> _Aim of the task_: Look through the records below for the line with "Where should I click to: Tap". Return that line and each one after it up to and including the line with "Tap the battery", exactly.

> _Information given_:
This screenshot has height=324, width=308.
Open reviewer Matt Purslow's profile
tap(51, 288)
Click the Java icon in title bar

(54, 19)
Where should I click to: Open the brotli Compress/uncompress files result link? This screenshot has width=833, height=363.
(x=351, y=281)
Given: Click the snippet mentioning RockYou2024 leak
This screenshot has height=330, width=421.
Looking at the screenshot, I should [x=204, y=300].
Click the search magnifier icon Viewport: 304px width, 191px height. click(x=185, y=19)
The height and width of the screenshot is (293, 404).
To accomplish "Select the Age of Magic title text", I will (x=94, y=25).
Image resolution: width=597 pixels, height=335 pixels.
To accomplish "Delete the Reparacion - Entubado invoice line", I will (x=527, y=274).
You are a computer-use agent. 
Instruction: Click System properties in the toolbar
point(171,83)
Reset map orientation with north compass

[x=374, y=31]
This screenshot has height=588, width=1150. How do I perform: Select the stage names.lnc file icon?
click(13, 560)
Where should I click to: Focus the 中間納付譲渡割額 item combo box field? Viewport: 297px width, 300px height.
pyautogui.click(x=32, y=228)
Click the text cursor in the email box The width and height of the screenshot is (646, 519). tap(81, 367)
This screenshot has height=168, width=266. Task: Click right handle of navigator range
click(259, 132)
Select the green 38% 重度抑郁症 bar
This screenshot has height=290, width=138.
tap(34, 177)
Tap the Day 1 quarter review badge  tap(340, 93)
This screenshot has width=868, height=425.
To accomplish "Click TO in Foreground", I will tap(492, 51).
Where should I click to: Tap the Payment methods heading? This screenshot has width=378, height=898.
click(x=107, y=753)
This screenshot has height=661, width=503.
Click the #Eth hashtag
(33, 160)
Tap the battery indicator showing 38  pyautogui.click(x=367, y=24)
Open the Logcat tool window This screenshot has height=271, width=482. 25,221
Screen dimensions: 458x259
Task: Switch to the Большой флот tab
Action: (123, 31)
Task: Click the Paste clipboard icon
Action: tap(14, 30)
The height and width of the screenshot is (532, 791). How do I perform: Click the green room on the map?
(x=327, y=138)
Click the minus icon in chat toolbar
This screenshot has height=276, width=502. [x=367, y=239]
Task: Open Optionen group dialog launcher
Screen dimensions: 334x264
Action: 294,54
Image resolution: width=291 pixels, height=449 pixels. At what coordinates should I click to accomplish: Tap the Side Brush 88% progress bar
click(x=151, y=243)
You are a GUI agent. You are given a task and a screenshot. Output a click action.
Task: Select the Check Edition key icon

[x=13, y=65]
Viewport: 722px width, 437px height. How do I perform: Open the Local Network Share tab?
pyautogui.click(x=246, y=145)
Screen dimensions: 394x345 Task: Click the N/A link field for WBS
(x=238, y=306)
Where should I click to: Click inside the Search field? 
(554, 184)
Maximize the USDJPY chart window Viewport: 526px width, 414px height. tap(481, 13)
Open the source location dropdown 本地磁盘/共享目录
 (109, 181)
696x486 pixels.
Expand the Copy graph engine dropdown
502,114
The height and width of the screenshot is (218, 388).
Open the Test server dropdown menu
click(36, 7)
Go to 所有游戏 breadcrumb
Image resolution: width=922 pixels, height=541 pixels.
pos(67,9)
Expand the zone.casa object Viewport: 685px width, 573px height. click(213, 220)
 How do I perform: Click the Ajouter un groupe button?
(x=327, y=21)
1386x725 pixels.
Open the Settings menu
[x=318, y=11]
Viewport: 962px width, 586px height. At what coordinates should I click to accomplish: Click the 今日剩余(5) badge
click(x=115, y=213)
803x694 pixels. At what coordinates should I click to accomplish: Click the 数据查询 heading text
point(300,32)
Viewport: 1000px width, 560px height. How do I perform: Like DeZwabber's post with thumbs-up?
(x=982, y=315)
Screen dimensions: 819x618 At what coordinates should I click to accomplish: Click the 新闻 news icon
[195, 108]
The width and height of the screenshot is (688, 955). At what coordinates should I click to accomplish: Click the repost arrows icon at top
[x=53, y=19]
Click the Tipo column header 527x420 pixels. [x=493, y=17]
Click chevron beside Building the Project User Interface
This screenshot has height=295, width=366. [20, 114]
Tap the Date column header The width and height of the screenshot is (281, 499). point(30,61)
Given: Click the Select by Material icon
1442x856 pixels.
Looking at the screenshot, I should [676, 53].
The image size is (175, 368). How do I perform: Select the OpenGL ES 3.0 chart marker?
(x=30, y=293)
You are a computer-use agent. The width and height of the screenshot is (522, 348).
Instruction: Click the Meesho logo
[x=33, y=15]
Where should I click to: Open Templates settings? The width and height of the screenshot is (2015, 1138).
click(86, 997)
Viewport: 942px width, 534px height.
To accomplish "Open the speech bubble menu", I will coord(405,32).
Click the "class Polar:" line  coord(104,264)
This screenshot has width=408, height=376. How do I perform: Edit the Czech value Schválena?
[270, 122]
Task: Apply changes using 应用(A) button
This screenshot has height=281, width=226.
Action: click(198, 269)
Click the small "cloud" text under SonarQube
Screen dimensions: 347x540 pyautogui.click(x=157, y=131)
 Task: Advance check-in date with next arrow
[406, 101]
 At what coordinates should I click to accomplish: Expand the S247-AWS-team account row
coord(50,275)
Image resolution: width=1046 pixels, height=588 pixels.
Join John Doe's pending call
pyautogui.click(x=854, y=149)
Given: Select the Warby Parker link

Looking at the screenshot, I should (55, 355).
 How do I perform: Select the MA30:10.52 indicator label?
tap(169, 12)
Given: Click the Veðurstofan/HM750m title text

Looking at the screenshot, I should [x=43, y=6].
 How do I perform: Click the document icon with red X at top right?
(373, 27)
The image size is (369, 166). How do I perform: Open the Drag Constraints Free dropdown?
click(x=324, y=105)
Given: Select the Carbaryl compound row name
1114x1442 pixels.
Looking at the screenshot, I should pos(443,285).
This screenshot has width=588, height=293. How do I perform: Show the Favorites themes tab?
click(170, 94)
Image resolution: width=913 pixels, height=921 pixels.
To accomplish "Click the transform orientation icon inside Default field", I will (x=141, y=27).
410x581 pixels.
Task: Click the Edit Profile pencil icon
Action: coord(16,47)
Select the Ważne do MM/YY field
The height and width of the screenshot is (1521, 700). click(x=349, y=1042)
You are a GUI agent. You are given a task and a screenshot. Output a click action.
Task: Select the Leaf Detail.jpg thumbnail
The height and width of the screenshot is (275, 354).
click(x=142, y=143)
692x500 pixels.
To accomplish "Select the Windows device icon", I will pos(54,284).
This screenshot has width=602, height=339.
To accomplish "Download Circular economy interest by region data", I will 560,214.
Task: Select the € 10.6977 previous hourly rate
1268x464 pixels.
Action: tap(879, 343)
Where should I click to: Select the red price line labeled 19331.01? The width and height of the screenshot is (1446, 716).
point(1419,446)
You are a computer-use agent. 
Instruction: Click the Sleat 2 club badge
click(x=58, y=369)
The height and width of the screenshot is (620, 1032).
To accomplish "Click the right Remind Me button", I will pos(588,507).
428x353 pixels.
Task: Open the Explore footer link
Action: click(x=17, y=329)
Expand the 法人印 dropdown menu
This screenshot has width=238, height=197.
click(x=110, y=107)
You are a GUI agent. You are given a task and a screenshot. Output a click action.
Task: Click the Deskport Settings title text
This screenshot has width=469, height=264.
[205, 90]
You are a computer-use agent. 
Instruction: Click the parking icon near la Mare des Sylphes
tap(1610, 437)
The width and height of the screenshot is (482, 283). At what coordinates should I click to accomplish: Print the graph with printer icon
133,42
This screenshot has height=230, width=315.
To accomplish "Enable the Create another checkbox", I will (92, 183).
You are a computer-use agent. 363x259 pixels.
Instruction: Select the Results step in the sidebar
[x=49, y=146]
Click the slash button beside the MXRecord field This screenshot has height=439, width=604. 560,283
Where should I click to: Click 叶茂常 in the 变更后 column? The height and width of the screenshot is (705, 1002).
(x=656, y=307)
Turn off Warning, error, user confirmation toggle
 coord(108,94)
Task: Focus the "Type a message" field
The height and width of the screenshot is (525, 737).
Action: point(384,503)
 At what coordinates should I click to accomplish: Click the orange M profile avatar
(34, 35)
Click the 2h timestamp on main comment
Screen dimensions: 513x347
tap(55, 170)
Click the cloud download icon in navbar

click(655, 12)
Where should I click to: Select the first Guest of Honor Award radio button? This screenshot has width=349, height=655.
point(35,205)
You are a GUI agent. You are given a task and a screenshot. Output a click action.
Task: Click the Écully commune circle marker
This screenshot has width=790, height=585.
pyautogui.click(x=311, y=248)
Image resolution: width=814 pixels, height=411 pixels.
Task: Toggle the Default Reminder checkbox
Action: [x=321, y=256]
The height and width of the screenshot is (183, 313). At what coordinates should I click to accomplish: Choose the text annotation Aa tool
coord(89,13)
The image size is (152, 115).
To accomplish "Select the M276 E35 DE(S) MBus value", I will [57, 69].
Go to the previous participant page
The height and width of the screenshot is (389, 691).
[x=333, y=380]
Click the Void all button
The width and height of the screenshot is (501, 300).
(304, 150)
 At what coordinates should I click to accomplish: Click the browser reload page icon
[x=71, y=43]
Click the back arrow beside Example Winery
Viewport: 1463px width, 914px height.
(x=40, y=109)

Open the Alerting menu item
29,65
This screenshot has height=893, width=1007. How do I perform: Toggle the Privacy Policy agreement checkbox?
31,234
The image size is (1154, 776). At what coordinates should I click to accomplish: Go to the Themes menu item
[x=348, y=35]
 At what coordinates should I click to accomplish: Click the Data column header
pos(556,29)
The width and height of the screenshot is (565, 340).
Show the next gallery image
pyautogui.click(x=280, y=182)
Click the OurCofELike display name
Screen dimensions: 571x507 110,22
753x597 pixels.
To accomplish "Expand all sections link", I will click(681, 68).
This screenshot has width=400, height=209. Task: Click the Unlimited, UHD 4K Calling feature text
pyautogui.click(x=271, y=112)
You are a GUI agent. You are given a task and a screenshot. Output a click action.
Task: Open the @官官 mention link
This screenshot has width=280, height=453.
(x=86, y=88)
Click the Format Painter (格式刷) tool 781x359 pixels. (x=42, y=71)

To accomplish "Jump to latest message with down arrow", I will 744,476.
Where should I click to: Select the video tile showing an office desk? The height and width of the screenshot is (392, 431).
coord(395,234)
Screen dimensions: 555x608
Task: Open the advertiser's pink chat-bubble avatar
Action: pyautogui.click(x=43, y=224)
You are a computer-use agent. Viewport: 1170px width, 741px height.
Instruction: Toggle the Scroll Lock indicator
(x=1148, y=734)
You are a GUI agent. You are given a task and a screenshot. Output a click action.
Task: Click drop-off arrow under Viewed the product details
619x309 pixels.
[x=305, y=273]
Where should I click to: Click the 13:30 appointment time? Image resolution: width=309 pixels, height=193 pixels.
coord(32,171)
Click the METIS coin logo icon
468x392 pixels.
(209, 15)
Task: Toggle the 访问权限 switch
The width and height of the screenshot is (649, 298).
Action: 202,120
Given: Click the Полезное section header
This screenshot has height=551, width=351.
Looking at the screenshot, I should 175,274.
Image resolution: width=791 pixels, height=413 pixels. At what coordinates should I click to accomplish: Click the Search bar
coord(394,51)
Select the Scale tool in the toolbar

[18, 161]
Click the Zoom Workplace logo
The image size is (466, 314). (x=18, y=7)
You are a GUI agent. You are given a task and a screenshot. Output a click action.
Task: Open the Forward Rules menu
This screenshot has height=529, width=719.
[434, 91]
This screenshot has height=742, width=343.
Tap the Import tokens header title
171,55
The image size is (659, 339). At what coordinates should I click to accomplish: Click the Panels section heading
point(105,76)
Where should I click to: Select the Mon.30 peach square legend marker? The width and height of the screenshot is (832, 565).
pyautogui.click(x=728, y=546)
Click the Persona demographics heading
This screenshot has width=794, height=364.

> _Exercise solution_:
Where should I click to: Tap the Payment methods heading? This screenshot has width=378, height=898.
click(x=107, y=753)
This screenshot has height=661, width=503.
Click the #Eth hashtag
(33, 160)
Tap the battery indicator showing 38  pyautogui.click(x=367, y=24)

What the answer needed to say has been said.